Most businesses don’t know how much data they generate or how to use it. The problem of what to do with big data still exists for small companies.
Machine learning can make quick work of finding value in structured data, like in Excel files where each value has a descriptor.
They’re getting better at making sense of harder-to-analyze unstructured and semi-structured data too. For example, machine learning analysis of unstructured data from 233,000 claims in the previous six years helped the Insurance Bureau of Canada identify 41 million Canadian dollars ($10.18 million) of fraudulent claims, according to ProjectPro. They now employ the same analysis to all claims going forward and expect to make an annual savings of CA$200 million.

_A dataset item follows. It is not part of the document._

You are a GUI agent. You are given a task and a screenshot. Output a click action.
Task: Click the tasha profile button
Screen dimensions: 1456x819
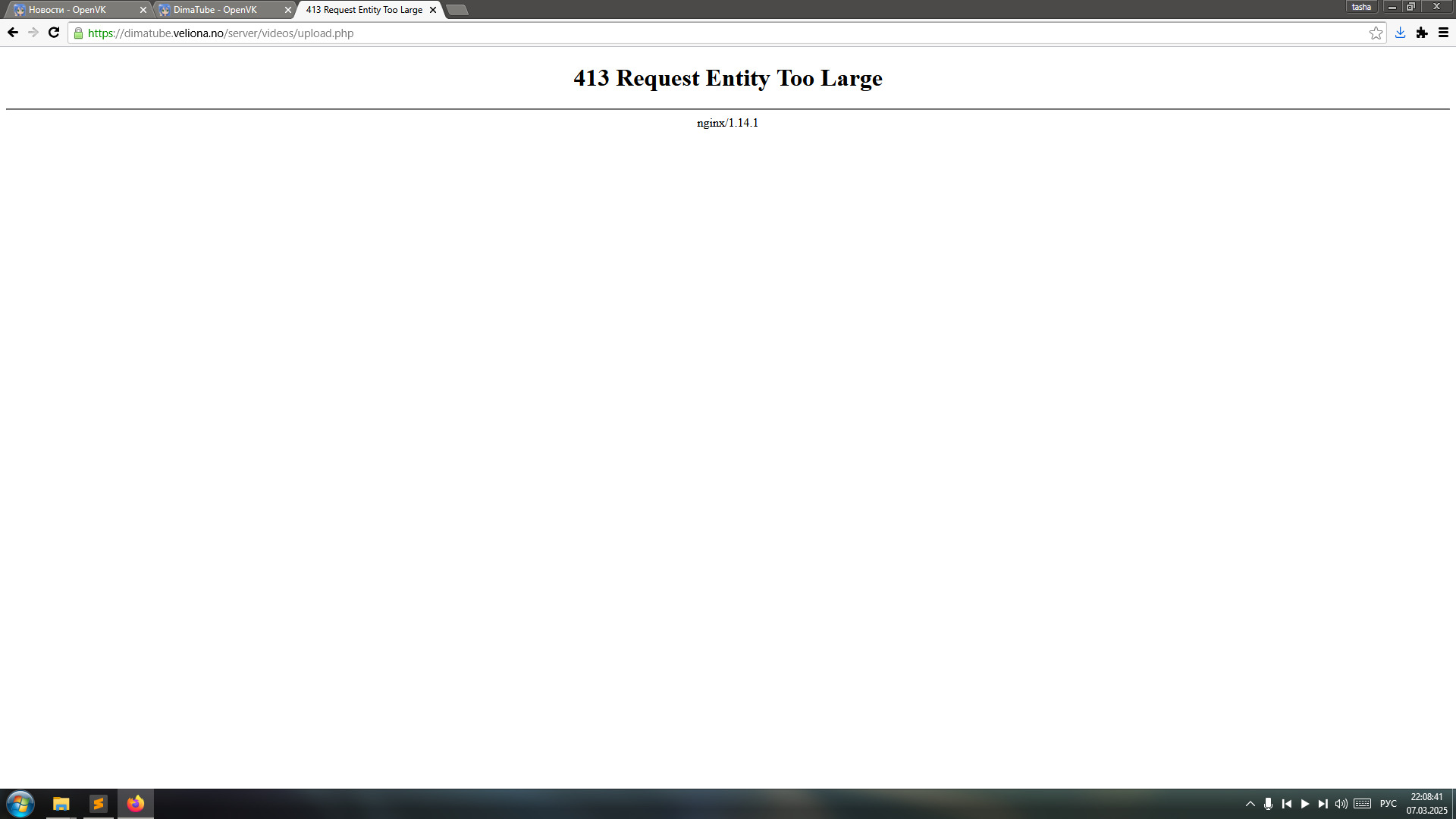1361,7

It’s not just the C-suite where big data can be useful. Machine learning apps linked to customer relationship management (CRM) systems can now tell sales managers and reps which deals to prioritize, thanks to tools that qualify leads, predict deal size and even the time to close.
Machine learning helps businesses increase sales and plan for the future. Before deciding whether or not it’s right for you, call in an independent data scientist to analyze the data you have and what could be extracted from it.
Alternatively, try smaller-scale, off-the-shelf machine learning solutions before committing to a significant investment in machine learning. Search for “no code machine learning platforms,” then look at the range of plug-in apps on sites like MakeML, PyCaret and RapidMiner. Depending on your level of technical confidence, you may need a freelancer to help you use no-code tools but, again, that’s far less expensive than a development team.